Monzo’s customer base grew almost tenfold in just four years — rising from 600,000 in 2018 to 5.8 million by 2022. However, the bank’s financial crime controls failed to keep pace with this growth. The FCA imposed a skilled person review under its Section 166 powers in August 2020. According to the final notice, published today, this required the firm to “undertake a full and substantive review of the state of its financial crime risk management”.

Alongside the Section 166, Monzo applied for the VREQ, which prevented it from onboarding high-risk customers. Despite the FCA imposing this ban on August 5, 2020, between August 2020 and June 2022 Monzo added a further 34,000 such customers.

Rory Doyle, head of financial crime policy at software group Fenergo, said the fine is an example of challenger banks “prioritising growth over compliance”.

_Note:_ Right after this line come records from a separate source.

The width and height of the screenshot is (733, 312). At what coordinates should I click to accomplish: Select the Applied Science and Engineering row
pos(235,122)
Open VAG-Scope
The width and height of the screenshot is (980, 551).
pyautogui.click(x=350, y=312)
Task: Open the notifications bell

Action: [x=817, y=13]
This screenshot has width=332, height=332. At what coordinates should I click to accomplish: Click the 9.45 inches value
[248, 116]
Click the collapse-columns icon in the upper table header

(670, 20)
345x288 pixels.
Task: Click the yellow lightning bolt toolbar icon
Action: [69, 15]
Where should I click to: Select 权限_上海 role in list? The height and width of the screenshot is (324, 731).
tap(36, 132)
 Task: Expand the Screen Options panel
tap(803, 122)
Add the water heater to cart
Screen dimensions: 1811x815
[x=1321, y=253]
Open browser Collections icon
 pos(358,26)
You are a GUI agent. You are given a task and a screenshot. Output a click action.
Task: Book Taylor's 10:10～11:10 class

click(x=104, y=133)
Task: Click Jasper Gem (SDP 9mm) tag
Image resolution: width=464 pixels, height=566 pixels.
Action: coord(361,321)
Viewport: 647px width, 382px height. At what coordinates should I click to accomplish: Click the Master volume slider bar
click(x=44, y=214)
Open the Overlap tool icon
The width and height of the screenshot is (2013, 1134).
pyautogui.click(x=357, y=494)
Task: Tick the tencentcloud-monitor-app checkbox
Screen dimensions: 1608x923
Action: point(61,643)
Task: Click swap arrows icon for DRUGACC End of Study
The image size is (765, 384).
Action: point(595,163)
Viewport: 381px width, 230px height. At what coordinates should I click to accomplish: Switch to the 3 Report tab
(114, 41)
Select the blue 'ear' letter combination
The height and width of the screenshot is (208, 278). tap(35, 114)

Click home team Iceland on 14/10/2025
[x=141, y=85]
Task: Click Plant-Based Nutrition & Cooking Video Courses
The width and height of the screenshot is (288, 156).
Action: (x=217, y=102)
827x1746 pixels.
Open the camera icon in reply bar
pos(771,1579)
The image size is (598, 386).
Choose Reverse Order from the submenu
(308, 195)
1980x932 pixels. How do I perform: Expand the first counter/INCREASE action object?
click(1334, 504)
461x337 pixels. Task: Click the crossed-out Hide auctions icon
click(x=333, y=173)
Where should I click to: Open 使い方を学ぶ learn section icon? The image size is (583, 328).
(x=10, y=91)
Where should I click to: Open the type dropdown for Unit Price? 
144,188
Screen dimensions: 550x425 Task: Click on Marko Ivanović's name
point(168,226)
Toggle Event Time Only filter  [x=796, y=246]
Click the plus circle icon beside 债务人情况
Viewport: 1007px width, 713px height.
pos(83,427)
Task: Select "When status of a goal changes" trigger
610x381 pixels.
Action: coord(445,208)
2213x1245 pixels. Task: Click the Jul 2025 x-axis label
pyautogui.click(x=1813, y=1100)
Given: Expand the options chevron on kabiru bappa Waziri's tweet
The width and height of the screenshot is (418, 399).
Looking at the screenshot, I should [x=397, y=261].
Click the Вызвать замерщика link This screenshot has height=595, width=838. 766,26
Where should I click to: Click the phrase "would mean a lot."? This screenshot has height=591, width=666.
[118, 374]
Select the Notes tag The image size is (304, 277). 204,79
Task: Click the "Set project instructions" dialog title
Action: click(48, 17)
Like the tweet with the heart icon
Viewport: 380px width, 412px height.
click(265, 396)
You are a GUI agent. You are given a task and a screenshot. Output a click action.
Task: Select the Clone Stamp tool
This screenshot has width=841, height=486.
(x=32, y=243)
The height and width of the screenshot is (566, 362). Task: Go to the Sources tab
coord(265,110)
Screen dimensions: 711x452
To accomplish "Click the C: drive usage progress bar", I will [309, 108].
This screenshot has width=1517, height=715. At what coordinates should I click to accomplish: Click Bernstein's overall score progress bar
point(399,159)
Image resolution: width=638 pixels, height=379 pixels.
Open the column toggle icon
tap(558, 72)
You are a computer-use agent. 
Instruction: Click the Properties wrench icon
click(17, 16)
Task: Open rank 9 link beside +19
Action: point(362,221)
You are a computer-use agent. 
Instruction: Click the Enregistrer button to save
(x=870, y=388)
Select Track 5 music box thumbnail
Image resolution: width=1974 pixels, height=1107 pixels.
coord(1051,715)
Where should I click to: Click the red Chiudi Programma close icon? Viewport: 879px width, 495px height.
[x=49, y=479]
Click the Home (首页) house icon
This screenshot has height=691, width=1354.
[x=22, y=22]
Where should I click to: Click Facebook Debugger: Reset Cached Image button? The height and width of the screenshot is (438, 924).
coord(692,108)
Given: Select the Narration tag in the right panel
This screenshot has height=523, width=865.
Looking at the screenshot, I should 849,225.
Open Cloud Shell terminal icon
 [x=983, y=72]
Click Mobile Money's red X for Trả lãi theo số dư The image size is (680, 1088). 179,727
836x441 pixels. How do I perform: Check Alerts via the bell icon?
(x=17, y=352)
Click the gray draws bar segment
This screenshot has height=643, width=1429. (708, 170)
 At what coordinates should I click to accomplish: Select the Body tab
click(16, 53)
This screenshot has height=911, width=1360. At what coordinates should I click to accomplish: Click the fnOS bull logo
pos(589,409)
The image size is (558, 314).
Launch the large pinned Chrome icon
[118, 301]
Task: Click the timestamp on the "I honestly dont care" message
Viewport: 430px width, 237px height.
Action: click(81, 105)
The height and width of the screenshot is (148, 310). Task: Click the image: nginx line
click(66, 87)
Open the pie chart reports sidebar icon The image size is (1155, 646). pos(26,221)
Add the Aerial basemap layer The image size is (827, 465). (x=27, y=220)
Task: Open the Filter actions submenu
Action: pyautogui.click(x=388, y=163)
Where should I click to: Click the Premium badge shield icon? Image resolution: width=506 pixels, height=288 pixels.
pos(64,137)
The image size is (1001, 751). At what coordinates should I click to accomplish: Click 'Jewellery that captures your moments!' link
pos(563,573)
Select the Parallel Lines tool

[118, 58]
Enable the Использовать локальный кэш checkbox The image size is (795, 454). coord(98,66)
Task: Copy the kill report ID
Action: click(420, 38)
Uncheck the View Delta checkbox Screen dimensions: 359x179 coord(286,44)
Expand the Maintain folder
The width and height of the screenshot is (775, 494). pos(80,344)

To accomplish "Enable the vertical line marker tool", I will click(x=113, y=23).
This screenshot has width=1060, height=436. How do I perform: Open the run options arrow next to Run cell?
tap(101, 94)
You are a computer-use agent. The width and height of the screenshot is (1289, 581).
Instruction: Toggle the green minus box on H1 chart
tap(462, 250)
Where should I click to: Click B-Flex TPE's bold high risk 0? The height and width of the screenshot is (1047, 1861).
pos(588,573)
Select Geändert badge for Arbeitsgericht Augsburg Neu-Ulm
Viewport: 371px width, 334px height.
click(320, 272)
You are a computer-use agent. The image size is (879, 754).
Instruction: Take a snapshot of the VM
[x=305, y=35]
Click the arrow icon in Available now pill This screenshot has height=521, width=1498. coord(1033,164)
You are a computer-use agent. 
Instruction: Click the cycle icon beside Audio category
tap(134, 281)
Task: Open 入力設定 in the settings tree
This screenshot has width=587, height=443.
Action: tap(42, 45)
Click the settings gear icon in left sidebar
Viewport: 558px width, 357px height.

“Any firm onboarding tens of thousands of high-risk clients must not neglect to deploy robust know your customer (KYC ) controls to keep bad actors out, in line with regulatory obligations,” he said, adding “Neobanks would be wise to treat this as a warning shot – scale fast, but fail to implement the proper controls and you’ll publicly pay the price.”

Simran Bharaj, founder of financial crime compliance group GKSB Consultancy, said the Monzo final notice highlighted the need for firms that enter into VREQs to ensure they understand what they are agreeing to.

“This fine only seeks to demonstrate that the FCA will enforce the VREQ terms and can do so relatively easily. Firms should be putting additional processes and controls in place to ensure compliance beyond just hiring a skilled person. Firmsʼ focus can often be on the remediation and not the exact wording of the VREQ , but firms have to be extra careful before agreeing the wording,” Bharaj said.

Continuing to onboard high-risk customers after undertaking not to, as both Monzo and Starling did, is increasingly common, she added.

Firms need to realise that they must put additional resources and controls in place to comply with the VREQ, as well as carrying out any remediation required under the Section 166, said Bharaj. She recommends firms obtain an expert opinion on the proposed terms of the VREQ before signing, to avoid breaching them and incurring further FCA sanctions.

Monzoʼs failure to comply with the terms of the VREQ prompted the FCA to apply a £10 million uplift to the initial fine for financial crime systems and controls failures.

Change in leadership

According to the FCA Register, TS Anil, Monzo’s CEO, and Grant Doulton, its money laundering risk officer (MLRO) SMF17, joined the bank after the FCA imposed requirements on the bank in August 2020. Iain Laing, chief risk and compliance officer (SMF 4 & 16), joined the bank in April 2021.

“The FCA’s findings relate to a historical period that ended three years ago and draw a line under issues that have been resolved and are firmly in the past — with our learnings at the time leading to substantial improvements in our controls,” said Anil in statement issued after the FCA fine was announced.

“I’m pleased the FCA recognises the significant investments we have made, as well as our ongoing commitment to managing these risks today, as we go from strength to strength as a business approaching 13 million customers. Financial crime is an issue that affects the entire industry — and at Monzo, we have the right team, best-in-class technology and an unwavering commitment to doing all we can to stop it in its tracks,” he added.